Vufflens-le-Château, sur les hauteurs de Morges, 750 habitants, dont Michael Schumacher. Jusqu'en 2008, toutefois. La syndique, Christiane Ganshof, relativise le choc: «La commune compte sur une poignée de bons contribuables, pas sur un seul.» D'autres ont remplacé le champion. Prévoyante, la commune avait revu à la baisse ses revenus fiscaux, sans toucher au taux, fixé à 75%. Pas toutes le sont, signale Isabel Balitzer-Domont, déléguée à la communication de l'Administration cantonale des impôts, qui se souvient des déboires de Ropraz avec Fotolabo.

Investissements incertains

Mais l'incertitude règne. Difficile, juge la syndique de Vufflens-le-Château, de risquer un investissement. Voilà pourquoi, lors des exercices fastes, la commune a créé des réserves qu'elle exploite en période de vaches maigres. Elle dispose même d'un fonds pour satisfaire les besoins en liquidités suscités par la péréquation cantonale et la facture sociale, en augmentation de 10%.

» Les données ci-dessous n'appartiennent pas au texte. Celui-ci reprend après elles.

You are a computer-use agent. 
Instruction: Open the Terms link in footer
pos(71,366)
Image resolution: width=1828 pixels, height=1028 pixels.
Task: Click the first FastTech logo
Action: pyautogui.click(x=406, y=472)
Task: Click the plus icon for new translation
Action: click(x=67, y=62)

Montricher, accolée au Jura, 800 âmes, 8 millions de budget annuel, l'équivalent de celui d'une localité deux fois plus grande. Depuis vingt ans, une partie des héritiers de la famille Hoffmann-La Roche habite le village. «Un miracle», s'exclame le syndic, Michel Desmeules. Leur arrivée a bouleversé la commune. Qui a trouvé les ressources nécessaires à l'entretien de son domaine, très étendu, et de ses bâtiments. Certes, si la famille devait s'en aller, ce serait la catastrophe. Pur fantasme. La confiance est réciproque, assure Michel Desmeules. L'ouverture récente de la Maison de l'écriture en est le gage.

Saint-Barthélémy, Gros-de-Vaud, 670 personnes, pas de millionnaires, jure Dominique Dafflon. Le syndic raconte. La création du holding Monodor en 2006 promet un versement exceptionnel de plus d'un demi-million, le quart du budget. Après dix ans de désendettement, c'est un cadeau du ciel.

Alors que la commune est sommée par l'autorité fiscale de payer 220 millions dans les 30 jours en août 2007, on découvre que Monodor bénéficie d'un délai de paiement de 36 mois sans intérêts. Dominique Dafflon refuse de jouer la banque. Le syndic dénonce le système. Un recours est déposé auprès de la Cour constitutionnelle de droit administratif contre la péréquation financière. Elle sanctionnerait trop lourdement la commune, passée soudain du côté des riches contributeurs. Il dénonce la facture sociale, il accuse la passivité de l'Union de communes vaudoises (UCV). Saint-Berthélémy finira par récupérer son dû, mais le mal est fait.